Marginal hypotension along with slightly slowed heart rate is a distinctive vital sign combination of spinal injury.  This will often not require management.  On occasion though it may.  Other traumatic injuries, especially blunt or penetrating truncal trauma or multiple limb or pelvic fractures, can cause hypovolemia. If suspected, resuscitate following appropriate guidelines.  If other injuries are not apparent, a few hundred mls (up to 10mls/kg) of crystalloid is okay to help fill the vasodilation.  Excess fluid can cause pulmonary oedema though.  If systolic blood pressure remains disturbingly low, this will adversely affect secondary cord injury progression.  Vasopressor infusion such as adrenaline or noradrenaline might be necessary to maintain mean arterial pressure at least 90mmHg (Ahuja et al. 2016; Hawryluk et al. 2015).

The loss of control of the blood vessels also means loss of control of thermoregulation.  Inability to vasoconstrict much of the periphery, combined with greatly reduced muscle activity, invariably leads to ambient air temperature vulnerability (Hagen 2015). The spinal cord injured patient is very susceptible to hypothermia with it a constant threat.

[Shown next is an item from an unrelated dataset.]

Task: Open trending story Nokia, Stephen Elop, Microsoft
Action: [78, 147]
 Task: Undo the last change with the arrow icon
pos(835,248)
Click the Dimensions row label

So to rescue and management.  That’s part three.

 

Ahuja, C.S., Martin, A.R. and Fehlings, M., 2016. Recent advances in managing a spinal cord injury secondary to trauma. F1000Research5.

Berlowitz, D.J., Wadsworth, B. and Ross, J., 2016. Respiratory problems and management in people with spinal cord injury. Breathe12(4), p.328

Hagen, E.M., 2015. Acute complications of spinal cord injuries. World journal of orthopedics6(1), p.17.

Hawryluk, G., Whetstone, W., Saigal, R., Ferguson, A., Talbott, J., Bresnahan, J., Dhall, S., Pan, J., Beattie, M. and Manley, G., 2015. Mean arterial blood pressure correlates with neurological recovery after human spinal cord injury: analysis of high frequency physiologic data. Journal of neurotrauma32(24), pp.1958-1967.

Hyldmo, P.K., Vist, G.E., Feyling, A.C., Rognås, L., Magnusson, V., Sandberg, M. and Søreide, E., 2015. Does turning trauma patients with an unstable spinal injury from the supine to a lateral position increase the risk of neurological deterioration?–A systematic review. Scandinavian journal of trauma, resuscitation and emergency medicine23(1), p.65.

Kumar, N., Pieri-Davies, S., Chowdhury, J.R., Osman, A. and El Masri, W., 2017. Evidence-based respiratory management strategies required to prevent complications and improve outcome in acute spinal cord injury patients. Trauma19(1_suppl), pp.23-29.